Just around the corner - Sunday - 3 days away - it's Halloween! This year I am mourning the loss of trick or treating with my children. My oldest, the social butterfly, will again be at a party. But my youngest, who will be 14 in December, has chosen to not trick or treat.
A little piece of me died. Like the time her father and step mother told her there was no Santa Claus. Or when she stopped holding my hand in public. I'm not ready for all of this. I can't be! It seems like just yesterday my babies were...well babies! I would dress them up, put bows in their hair and walk hand in hand with my precious little babies.
Wow. And now? They are coloring their hair, and gauging their ears and talking about piercings and tattoos and make up. OH MY! Now, don't get me wrong. I think it is righteous to have my girls in this age of self expression, and I do my best not to stifle them as I was stifled. It gives me the most greatest pleasure to allow them the freedom to gauge....or pierce something....and awaiting excitedly their first tattoo. Hell, I waited until I was 28 years old, and even then I hid it from mother.

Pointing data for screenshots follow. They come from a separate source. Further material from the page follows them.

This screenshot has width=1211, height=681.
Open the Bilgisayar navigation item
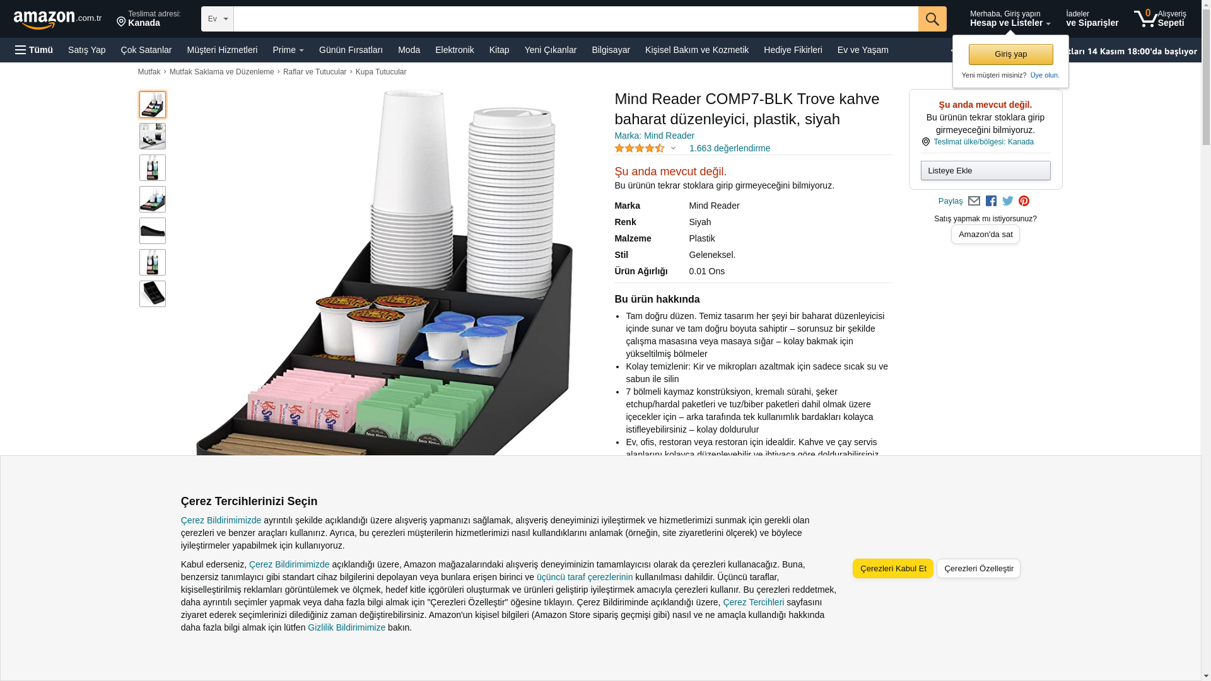click(611, 50)
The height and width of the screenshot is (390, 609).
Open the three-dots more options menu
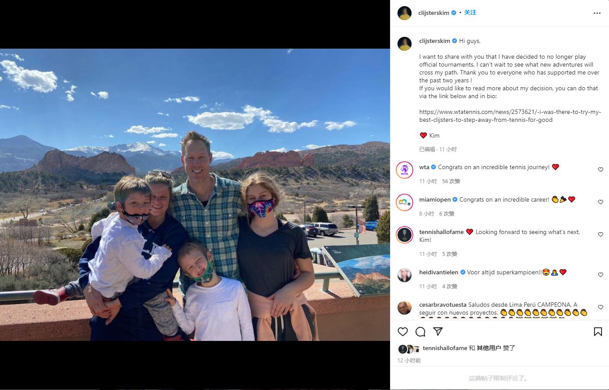(597, 13)
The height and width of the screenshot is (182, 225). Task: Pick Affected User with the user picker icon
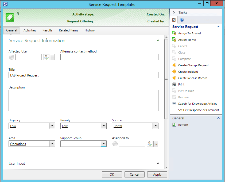click(x=46, y=57)
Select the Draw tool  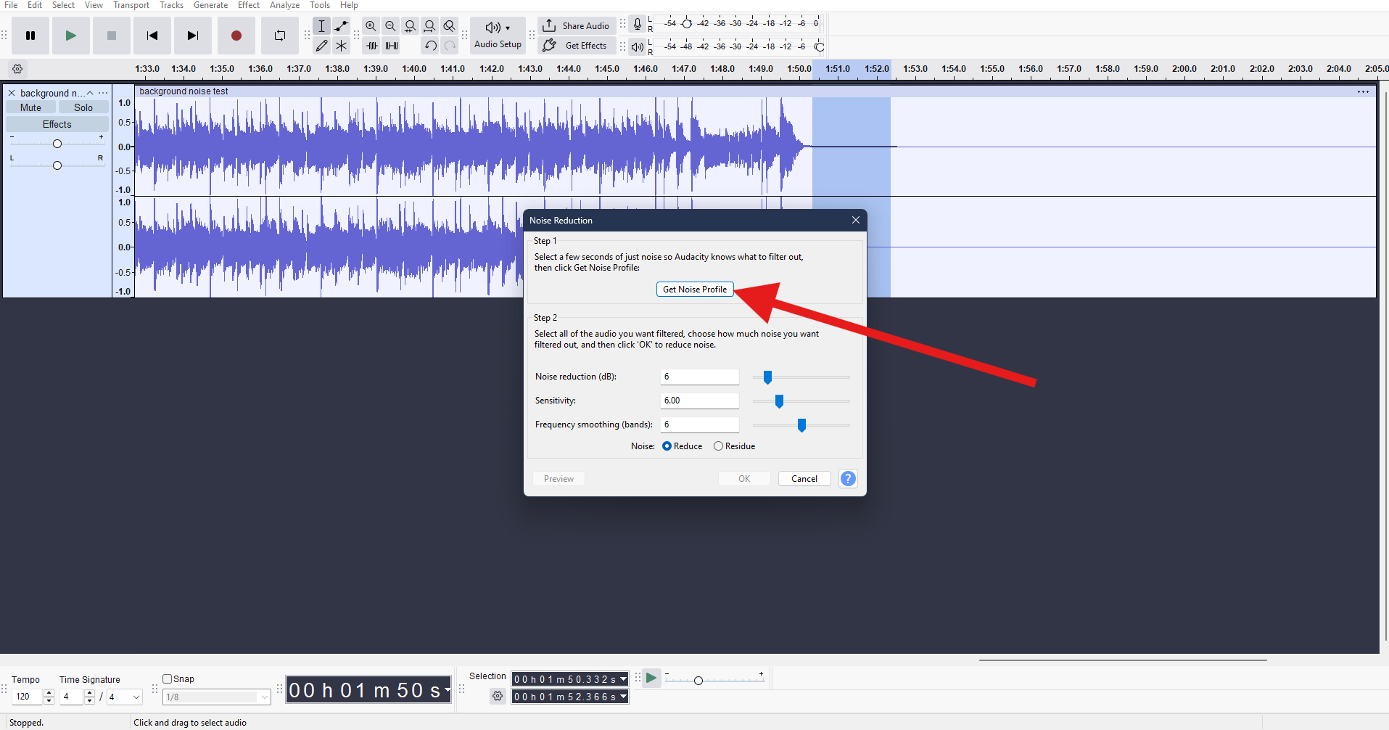pyautogui.click(x=321, y=45)
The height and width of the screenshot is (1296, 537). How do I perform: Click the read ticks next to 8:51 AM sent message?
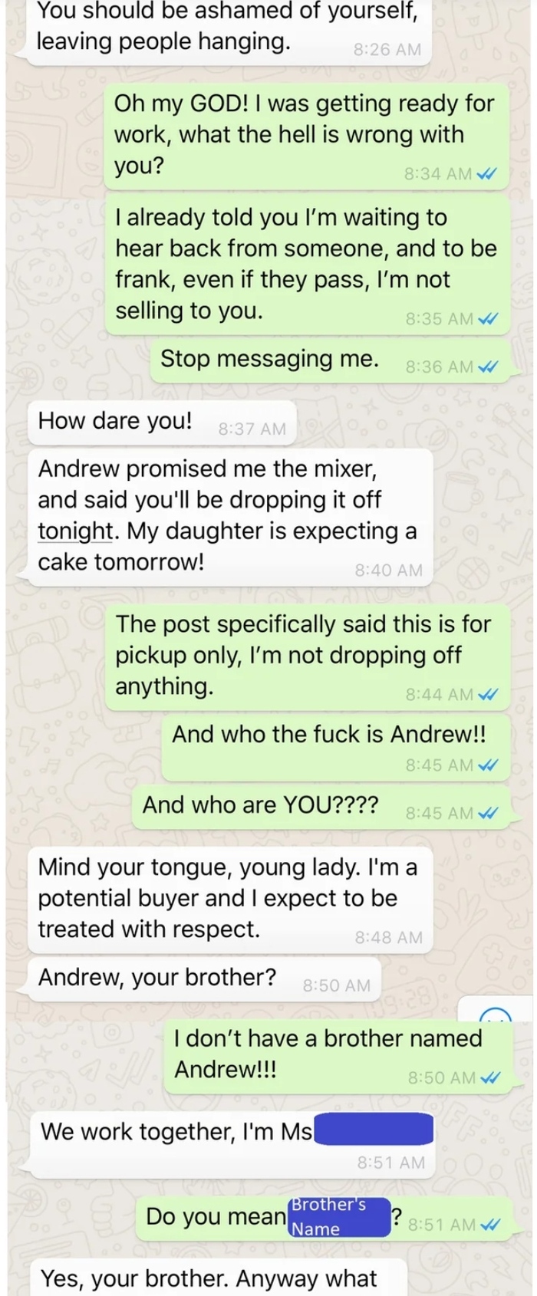pyautogui.click(x=490, y=1225)
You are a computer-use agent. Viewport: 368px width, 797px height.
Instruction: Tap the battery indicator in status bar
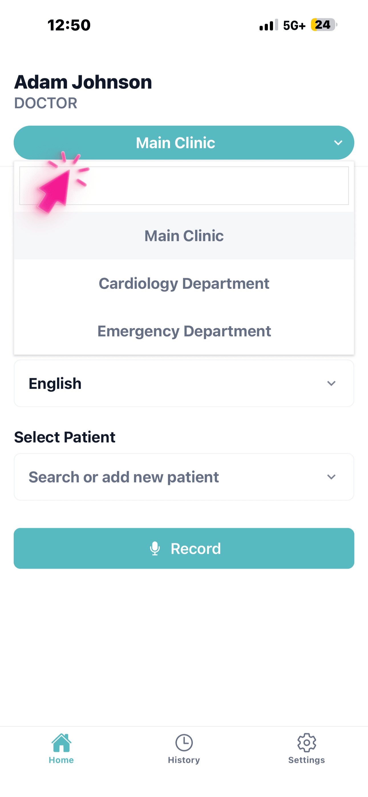[x=323, y=25]
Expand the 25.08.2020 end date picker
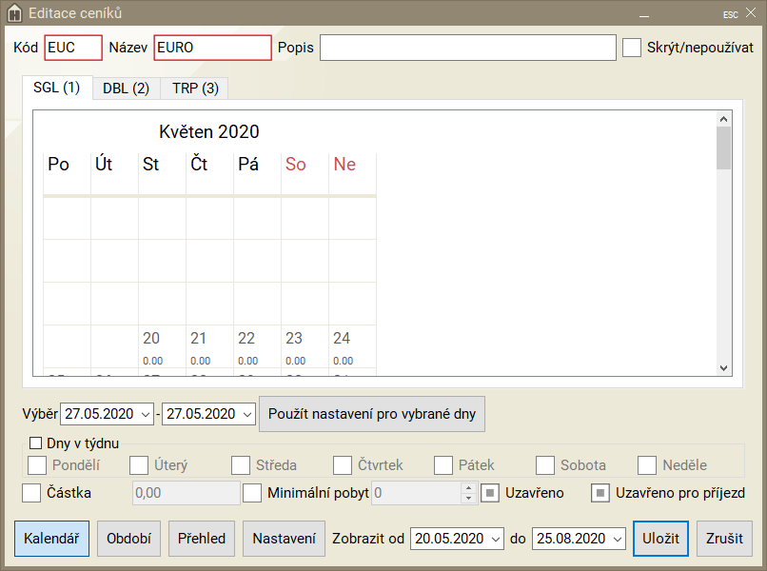This screenshot has height=571, width=767. point(615,539)
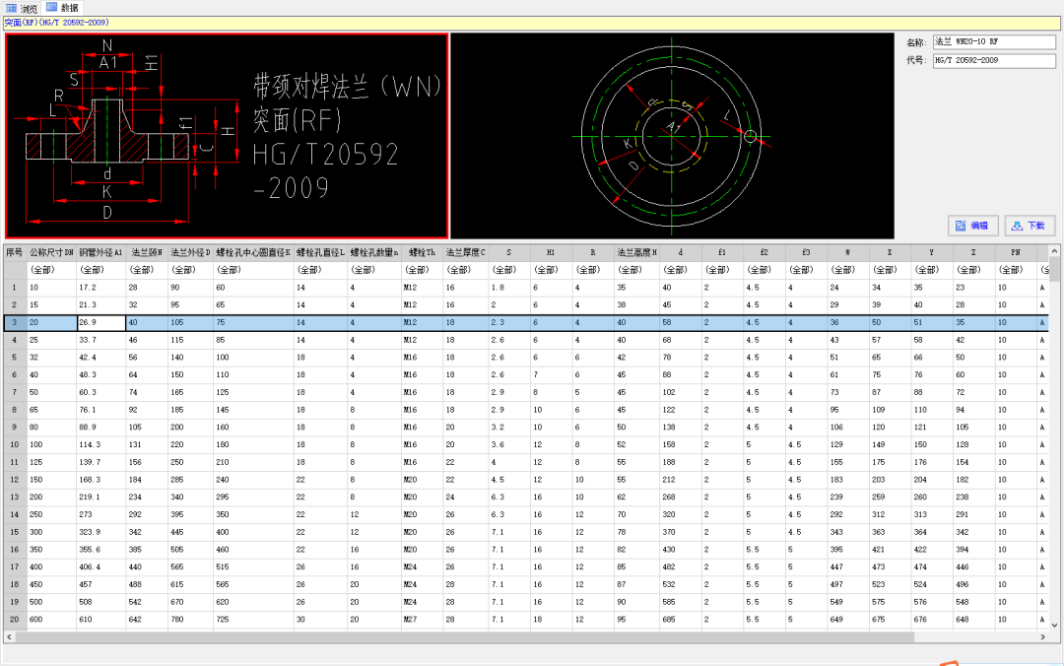1064x666 pixels.
Task: Switch to the 数据 tab
Action: [x=63, y=8]
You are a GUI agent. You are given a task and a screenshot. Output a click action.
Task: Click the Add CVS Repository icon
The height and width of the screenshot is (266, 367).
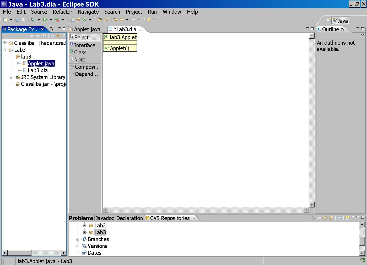[x=347, y=218]
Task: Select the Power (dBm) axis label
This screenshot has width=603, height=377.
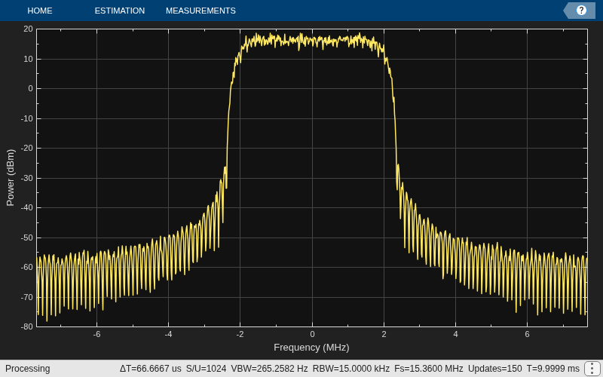Action: (11, 178)
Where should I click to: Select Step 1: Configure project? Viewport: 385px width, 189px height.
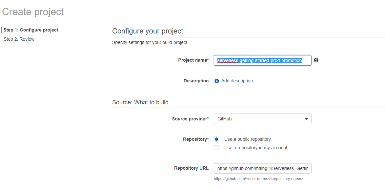[30, 30]
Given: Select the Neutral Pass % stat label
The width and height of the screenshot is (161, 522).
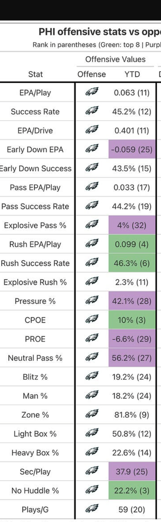Looking at the screenshot, I should point(35,358).
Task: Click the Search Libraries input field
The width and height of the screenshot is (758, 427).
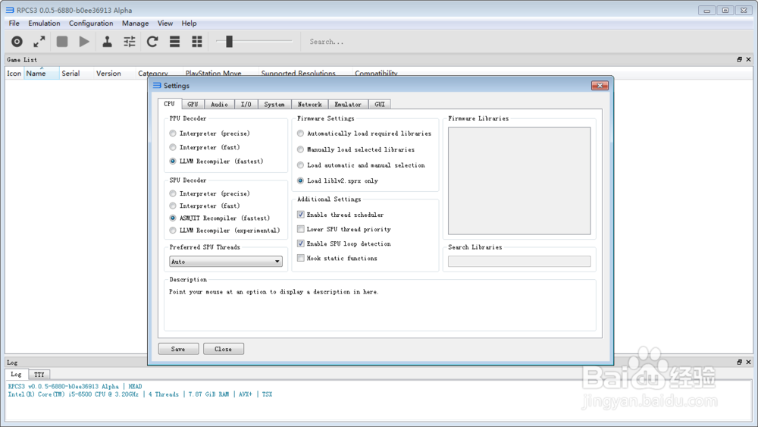Action: pyautogui.click(x=519, y=262)
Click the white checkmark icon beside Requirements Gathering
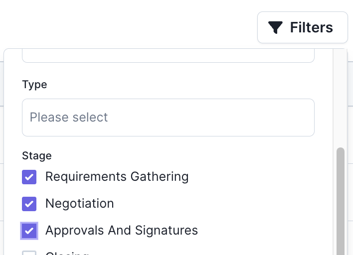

When she saw it, I got the head shake and tisk tisk. Bitch.
And being able to watch them grow and flourish into young women, I miss wiping their grubby little hands. I miss waiting on them hand and foot. Giving them baths and smelling their warm little heads. Putting their footed jammies on and having a snuggle. It went by so quickly and no one tells you how you're going to miss it!
Halloween was always fun when they were small. Dressing them up and parading around the neighborhood getting candy. All the laughing and screaming. Loved it! This year, my baby doesn't want to do that. Instead she wants to be the grossest scariest zombie and scare the shit out of kids coming to our house for candy.
Hell Yeah! Crossing the threshold to another phase in life. Mourning the loss of my babies...and relishing the passing of the spooky torch.